Dear Reader:
Back in 2012, my friend Jennifer Kabat and I founded The Weeklings, an online magazine about art, culture, and politics. One of the best things we ever ran on those pages was “Blue Spark,” a three-part creative nonfiction piece written by Nelly Reifler, and edited by Jen, that was about, among many other things, how Nelly coped with the loss of her friend, the singer-songwriter Elliott Smith.

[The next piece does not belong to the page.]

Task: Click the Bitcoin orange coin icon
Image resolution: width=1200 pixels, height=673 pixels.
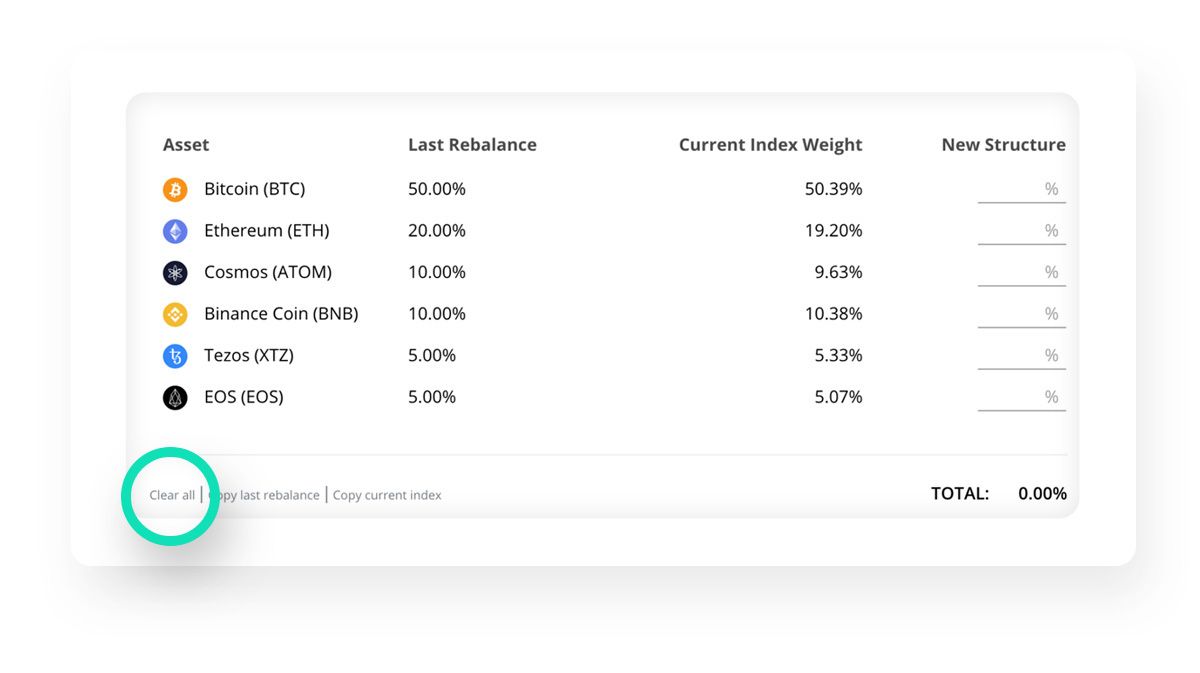Action: point(175,190)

This series was a departure for Nelly, who was, and is, extremely reluctant to write about herself this way (as she explains below). Her fiction tends towards the experimental. She puts the creative in creative writing. Her novel, Elect H. Mouse State Judge, is literally about a mouse running for office, and one of the main characters is a private detective who is also a Barbie doll; Émile Zola she is not. “Facts,” she writes in Part I. “They’re why I write fiction. I don’t trust memory to be solid any more than I trust smoke.” Even so, she tells her story beautifully, expertly, creatively, movingly.
With her kind permission, I am resurrecting “Blue Spark” today, because in Part II, Nelly tells her 9/11 story: a tragedy that took place at her wedding led her to booking a seat on United 93 to San Francisco on September 11, 2001. She is one of two people I know in real life who purchased a ticket for that fateful flight, only to change her plans at the last minute.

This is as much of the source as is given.